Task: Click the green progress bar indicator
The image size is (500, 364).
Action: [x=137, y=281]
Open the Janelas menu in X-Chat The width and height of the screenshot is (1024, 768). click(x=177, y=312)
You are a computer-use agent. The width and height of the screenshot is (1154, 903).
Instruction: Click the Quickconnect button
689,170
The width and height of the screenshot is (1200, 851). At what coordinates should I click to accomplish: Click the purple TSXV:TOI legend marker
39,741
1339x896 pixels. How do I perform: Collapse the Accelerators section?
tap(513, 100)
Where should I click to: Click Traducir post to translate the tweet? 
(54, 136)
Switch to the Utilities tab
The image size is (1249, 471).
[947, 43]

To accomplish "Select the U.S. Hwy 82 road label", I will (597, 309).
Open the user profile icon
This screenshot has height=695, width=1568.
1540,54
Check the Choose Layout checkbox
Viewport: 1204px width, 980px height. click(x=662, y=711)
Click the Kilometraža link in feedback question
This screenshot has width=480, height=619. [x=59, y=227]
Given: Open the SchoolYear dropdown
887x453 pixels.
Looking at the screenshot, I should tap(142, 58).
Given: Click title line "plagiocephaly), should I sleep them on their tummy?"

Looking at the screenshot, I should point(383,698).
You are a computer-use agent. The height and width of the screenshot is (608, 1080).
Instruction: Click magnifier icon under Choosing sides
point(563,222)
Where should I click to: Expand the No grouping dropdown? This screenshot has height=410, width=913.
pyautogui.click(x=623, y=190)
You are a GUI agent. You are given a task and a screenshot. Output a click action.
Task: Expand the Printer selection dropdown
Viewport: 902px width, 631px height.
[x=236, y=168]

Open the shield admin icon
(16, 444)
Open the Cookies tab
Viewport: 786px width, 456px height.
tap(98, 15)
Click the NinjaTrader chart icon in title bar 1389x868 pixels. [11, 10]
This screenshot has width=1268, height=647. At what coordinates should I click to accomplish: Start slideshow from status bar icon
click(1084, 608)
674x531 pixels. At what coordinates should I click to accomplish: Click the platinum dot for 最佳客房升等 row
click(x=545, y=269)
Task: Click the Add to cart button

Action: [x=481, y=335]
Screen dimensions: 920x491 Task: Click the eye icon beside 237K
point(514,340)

● ● ● ●

Exercise objective –
Find the line with "This screenshot has width=1268, height=647.". Transcribe it and every line after it exactly, through the end of the records above, and nothing else.

Answer to this task –
This screenshot has width=1268, height=647. At what coordinates should I click to accomplish: Start slideshow from status bar icon
click(1084, 608)
674x531 pixels. At what coordinates should I click to accomplish: Click the platinum dot for 最佳客房升等 row
click(x=545, y=269)
Task: Click the Add to cart button

Action: [x=481, y=335]
Screen dimensions: 920x491 Task: Click the eye icon beside 237K
point(514,340)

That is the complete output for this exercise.